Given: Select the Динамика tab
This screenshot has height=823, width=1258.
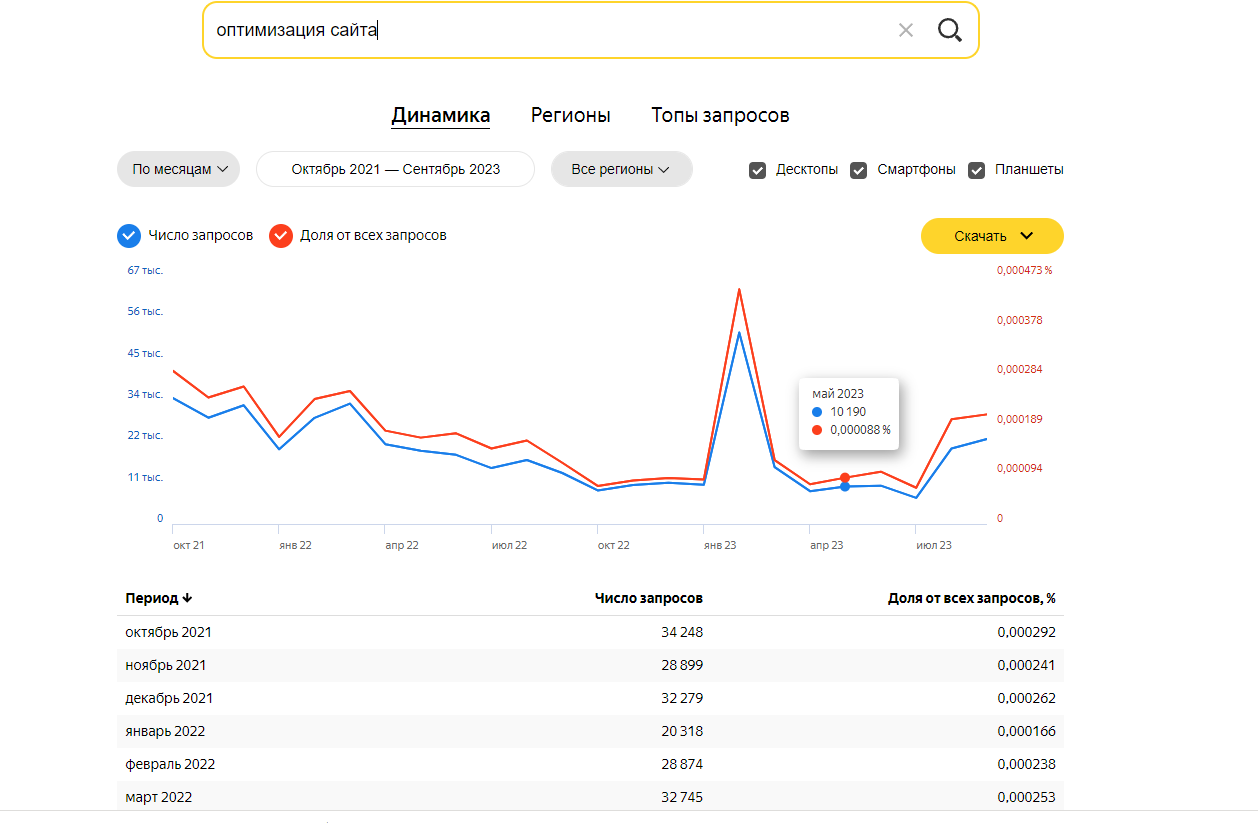Looking at the screenshot, I should point(440,115).
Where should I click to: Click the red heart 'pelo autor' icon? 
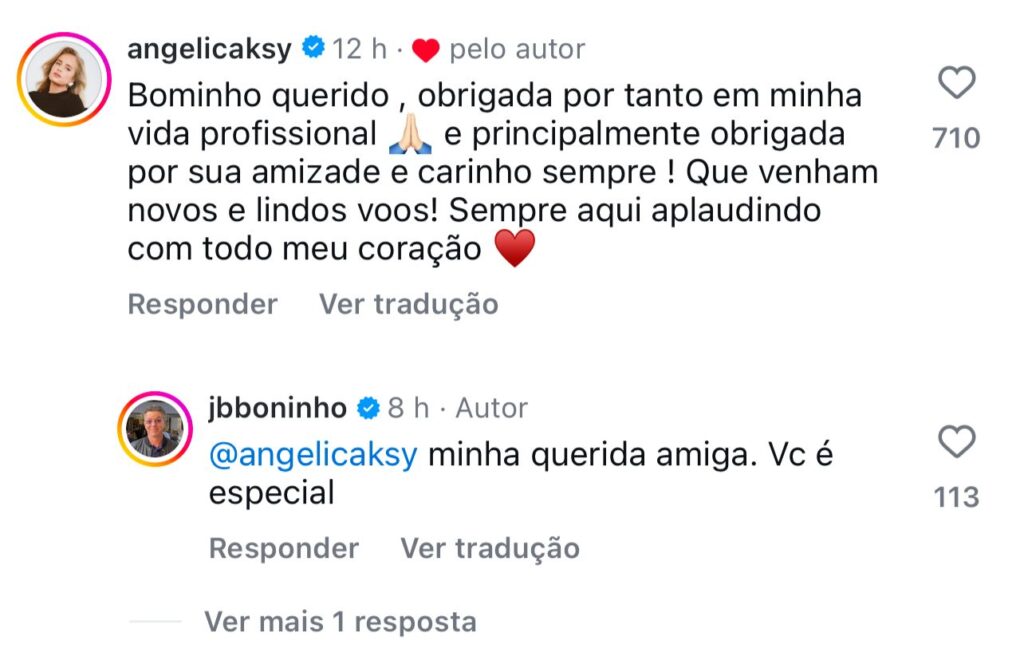[426, 49]
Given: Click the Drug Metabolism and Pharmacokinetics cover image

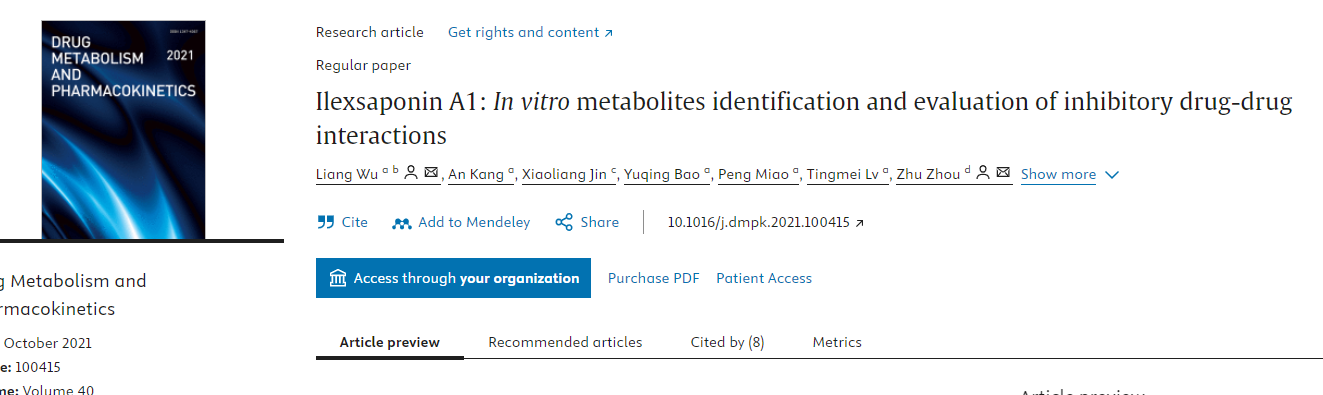Looking at the screenshot, I should (x=124, y=130).
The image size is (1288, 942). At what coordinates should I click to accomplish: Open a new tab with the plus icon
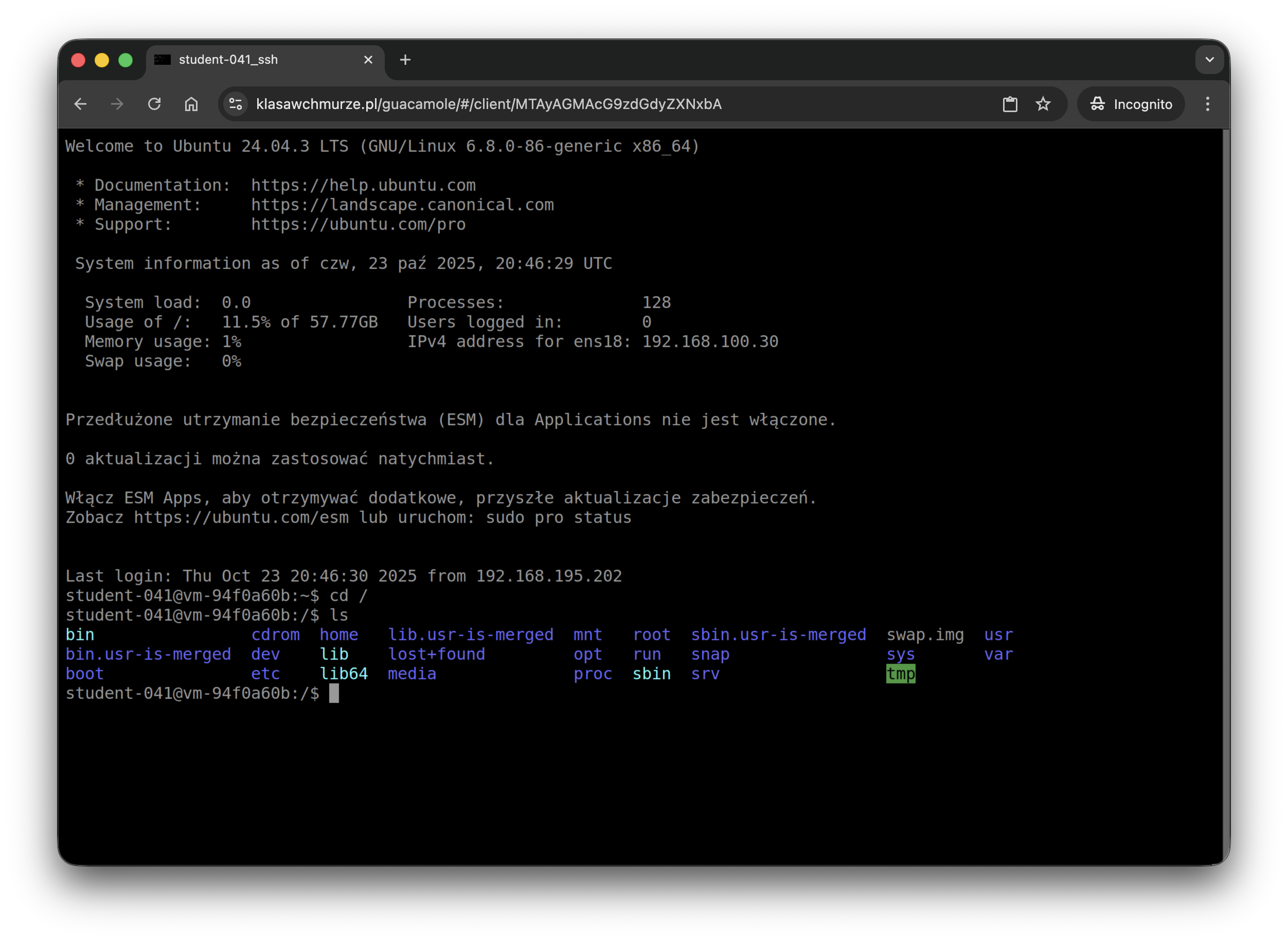click(405, 59)
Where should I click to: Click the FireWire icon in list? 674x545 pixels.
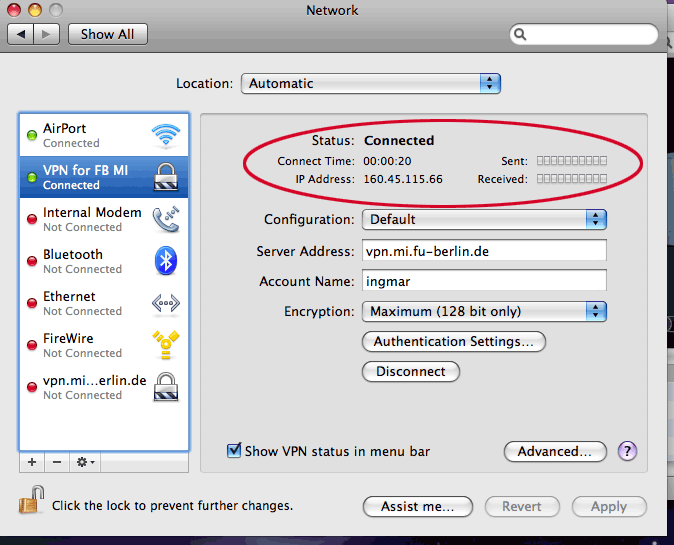click(165, 345)
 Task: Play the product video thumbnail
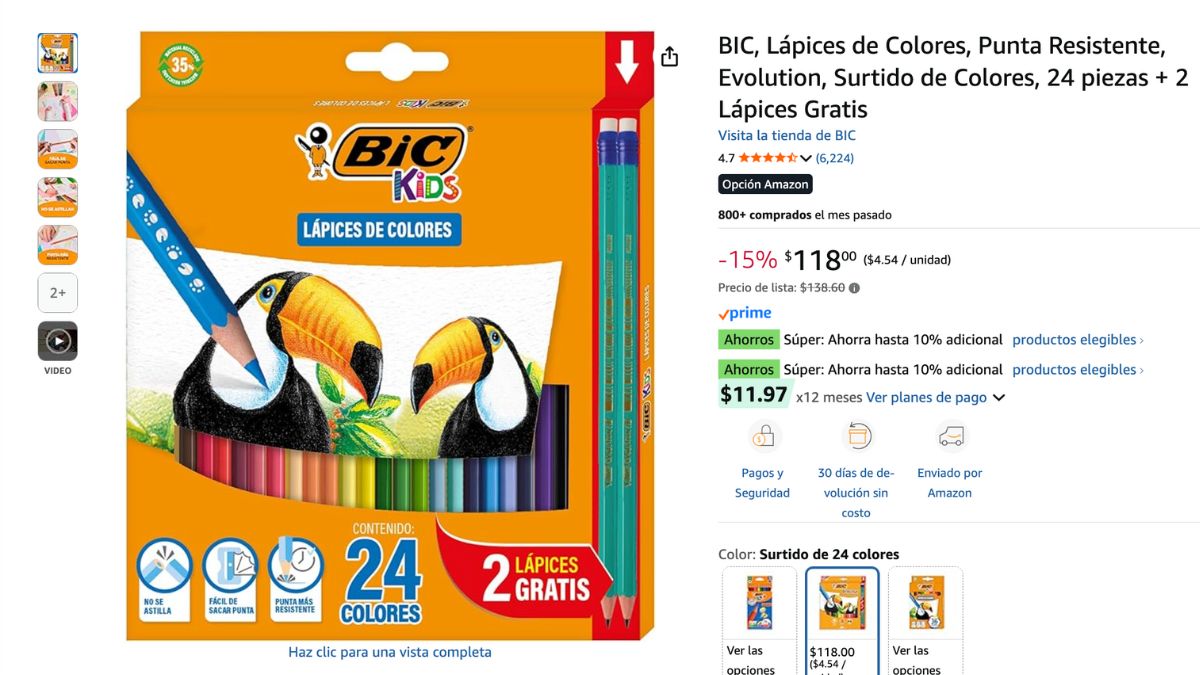(58, 341)
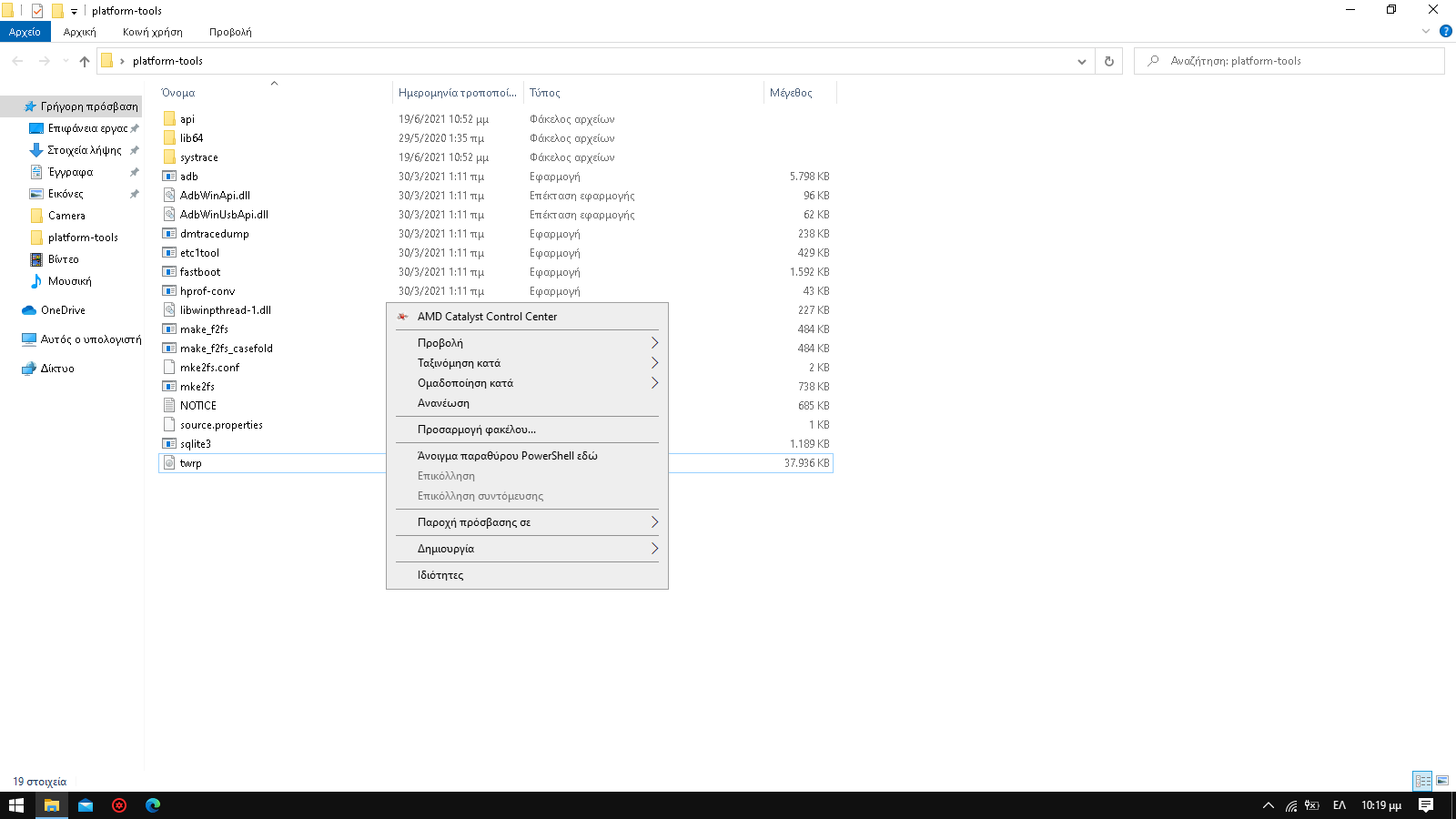Open the Mail app from the taskbar
Screen dimensions: 1456x819
point(86,805)
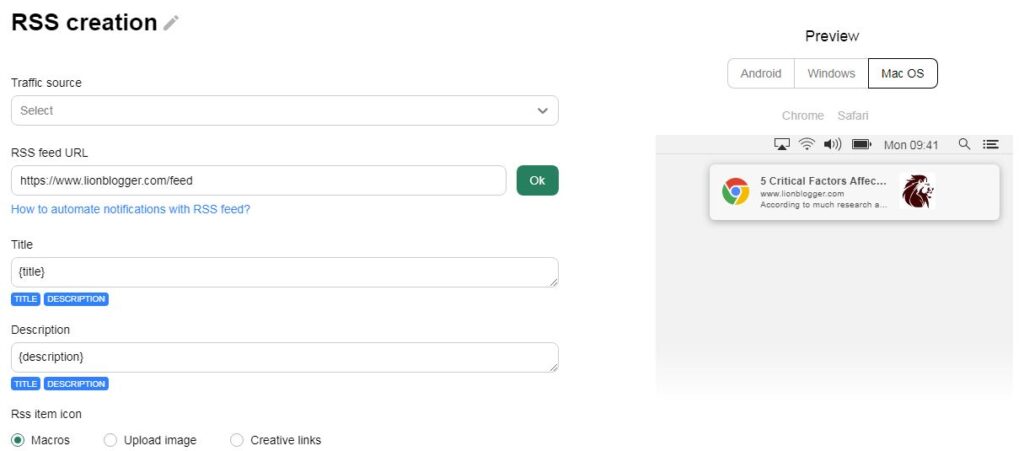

• • • •

• **GOAL**:
Can you retype the items from the line containing "Where should I click to: Click the FireWire" through the end, leaving the pictures out?

• **RESPONSE BELOW**:
Where should I click to: Click the FireWire icon in list? 674x545 pixels.
click(165, 345)
 Task: Play the product video thumbnail
(58, 341)
Open the Mail app from the taskbar
Screen dimensions: 1456x819
point(86,805)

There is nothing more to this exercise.